"The Neon God" begins with an anecdote about seeing an Orthodox monk on Mount Athos use a smartphone:
Just thirty years ago there was very little electricity, and most travel was by foot or mule. But Athos has been modernising. Big money has flowed in from some governments and the EU, and the sound of car engines, which had never been heard at all until the 1990s, is now almost as common in some places as the sight of cranes. But it was the intrusion of the digital into the Holy Mountain which shocked me most. The first time I saw an Athonite monk pull a smartphone out from the pocket of his long black robes, I nearly fell over backwards.There was something about this experience which really hit me. In practical terms it can, no doubt, be explained or justified; anything can if you try hard enough. But the pit that appeared in my stomach when I first saw a monk on the Holy Mountain with one of those black mirrors in his hand came from an instinct I’ve long had: that the sacred and the digital not only don’t mix, but are fatal to each other. That they are in metaphysical opposition. That what comes through these screens bleeds out any connection with the divine, with nature or with the fullness of humanity. Seeing smartphones in a place so dedicated to prayer and to God: I don’t mind admitting that it was a blow. Even here, I thought, even them. If even they can’t make a stand, who possibly could?

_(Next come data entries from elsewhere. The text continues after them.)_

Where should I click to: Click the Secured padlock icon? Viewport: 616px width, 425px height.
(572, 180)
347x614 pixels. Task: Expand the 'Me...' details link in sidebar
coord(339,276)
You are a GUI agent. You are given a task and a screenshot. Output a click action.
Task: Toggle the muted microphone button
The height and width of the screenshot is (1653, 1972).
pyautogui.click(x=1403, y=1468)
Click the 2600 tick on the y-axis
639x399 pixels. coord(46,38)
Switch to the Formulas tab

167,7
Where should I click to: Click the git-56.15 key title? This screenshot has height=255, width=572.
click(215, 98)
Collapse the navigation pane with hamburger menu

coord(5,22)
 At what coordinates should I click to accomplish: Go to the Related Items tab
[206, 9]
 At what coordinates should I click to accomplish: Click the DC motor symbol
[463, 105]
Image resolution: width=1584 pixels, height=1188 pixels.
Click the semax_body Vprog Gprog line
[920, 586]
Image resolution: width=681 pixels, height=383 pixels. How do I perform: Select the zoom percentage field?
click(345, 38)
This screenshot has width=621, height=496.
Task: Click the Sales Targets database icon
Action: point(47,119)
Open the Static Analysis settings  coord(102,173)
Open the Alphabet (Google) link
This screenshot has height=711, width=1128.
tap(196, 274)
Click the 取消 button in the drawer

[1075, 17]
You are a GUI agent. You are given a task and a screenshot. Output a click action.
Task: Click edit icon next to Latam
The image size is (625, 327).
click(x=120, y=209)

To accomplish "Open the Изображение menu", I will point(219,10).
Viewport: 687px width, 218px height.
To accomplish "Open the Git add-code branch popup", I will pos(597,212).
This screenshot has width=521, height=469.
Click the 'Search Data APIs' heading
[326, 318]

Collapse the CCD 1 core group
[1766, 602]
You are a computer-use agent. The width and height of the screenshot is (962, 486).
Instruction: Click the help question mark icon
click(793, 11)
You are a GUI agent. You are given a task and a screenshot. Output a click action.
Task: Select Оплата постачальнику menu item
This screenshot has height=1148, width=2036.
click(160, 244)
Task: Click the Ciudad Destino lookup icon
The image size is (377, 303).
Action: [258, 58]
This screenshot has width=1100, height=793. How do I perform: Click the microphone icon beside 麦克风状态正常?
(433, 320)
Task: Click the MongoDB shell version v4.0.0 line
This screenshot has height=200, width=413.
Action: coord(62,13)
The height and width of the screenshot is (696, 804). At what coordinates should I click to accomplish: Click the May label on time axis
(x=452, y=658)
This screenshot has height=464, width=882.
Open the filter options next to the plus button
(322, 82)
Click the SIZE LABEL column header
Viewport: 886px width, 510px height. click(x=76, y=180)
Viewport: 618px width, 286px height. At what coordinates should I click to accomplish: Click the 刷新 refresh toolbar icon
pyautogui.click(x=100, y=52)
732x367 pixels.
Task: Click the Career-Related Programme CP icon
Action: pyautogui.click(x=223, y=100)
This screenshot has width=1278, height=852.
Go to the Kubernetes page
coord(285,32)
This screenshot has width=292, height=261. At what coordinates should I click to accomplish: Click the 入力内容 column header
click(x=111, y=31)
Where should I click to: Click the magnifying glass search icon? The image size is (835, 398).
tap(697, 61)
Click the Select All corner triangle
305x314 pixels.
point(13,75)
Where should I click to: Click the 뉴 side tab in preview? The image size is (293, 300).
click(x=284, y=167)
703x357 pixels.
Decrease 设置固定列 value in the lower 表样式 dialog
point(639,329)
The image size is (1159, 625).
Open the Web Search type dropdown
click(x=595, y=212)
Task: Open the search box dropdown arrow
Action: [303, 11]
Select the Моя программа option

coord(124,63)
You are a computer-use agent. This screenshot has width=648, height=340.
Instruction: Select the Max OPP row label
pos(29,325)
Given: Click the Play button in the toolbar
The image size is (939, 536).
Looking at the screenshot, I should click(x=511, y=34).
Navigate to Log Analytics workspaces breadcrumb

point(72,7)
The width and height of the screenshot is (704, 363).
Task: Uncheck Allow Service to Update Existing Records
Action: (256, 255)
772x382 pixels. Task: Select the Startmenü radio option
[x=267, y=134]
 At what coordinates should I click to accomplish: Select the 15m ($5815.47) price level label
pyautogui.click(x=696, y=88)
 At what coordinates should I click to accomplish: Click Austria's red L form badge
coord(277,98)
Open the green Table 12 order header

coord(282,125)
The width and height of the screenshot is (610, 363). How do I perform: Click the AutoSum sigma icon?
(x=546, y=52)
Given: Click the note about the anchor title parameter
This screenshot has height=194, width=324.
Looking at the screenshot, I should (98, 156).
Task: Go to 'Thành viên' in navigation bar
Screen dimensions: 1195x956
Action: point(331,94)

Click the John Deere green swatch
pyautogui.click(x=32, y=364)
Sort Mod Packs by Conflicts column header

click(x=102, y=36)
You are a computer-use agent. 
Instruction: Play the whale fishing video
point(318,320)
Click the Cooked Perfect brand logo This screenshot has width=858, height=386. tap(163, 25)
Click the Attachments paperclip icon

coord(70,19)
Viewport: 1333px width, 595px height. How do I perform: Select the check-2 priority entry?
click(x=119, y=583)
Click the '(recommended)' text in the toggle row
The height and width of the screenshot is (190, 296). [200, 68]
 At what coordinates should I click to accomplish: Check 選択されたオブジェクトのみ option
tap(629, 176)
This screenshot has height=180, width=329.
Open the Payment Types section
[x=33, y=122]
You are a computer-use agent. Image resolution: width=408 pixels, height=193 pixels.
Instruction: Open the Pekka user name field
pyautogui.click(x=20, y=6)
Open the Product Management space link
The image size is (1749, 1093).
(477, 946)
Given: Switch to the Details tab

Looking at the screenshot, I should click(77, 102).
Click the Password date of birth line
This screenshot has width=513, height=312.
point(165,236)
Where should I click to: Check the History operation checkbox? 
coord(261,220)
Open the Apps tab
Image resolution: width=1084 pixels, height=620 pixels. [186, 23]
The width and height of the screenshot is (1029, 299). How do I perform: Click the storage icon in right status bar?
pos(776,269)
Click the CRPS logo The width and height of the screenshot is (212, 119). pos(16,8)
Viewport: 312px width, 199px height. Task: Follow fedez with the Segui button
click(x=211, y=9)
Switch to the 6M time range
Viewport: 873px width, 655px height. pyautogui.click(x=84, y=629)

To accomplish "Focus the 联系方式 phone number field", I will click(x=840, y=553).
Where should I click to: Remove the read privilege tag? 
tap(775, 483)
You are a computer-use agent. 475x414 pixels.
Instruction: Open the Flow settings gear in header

Approximately 12 hours later, just after lunch this afternoon, I took out one of the books I have been reading, The Uninscribed by Stephanie South, and read a few pages, starting on p. 168. On the very next page, 169, I read this:
My first trip out of town [after the death of my husband] was to Melbourne to see the Dalai Lama. Votan and I already had tickets and had paid for a hotel for two nights. I had seat 114, sitting next to Votan's empty seat, 113. I thought it curious to see all of the Dalai Lama's monks glued to their cell phones. There was a chaotic feeling in the air.
Kingsnorth's trip to Mount Athos was in 2022, and he was profoundly shocked to see that a monk even owned a smartphone. South, in 2011, saw all the monks glued to their phones but merely "thought it curious."
2 comments:
Its only "curious" with the Tibetans because the Dalai Lama himself owns a helicopter. Lol.
He once made the news for riding in an Indian Air Force helicopter, creating tensions between India and China, but he doesn't have a chopper of his own.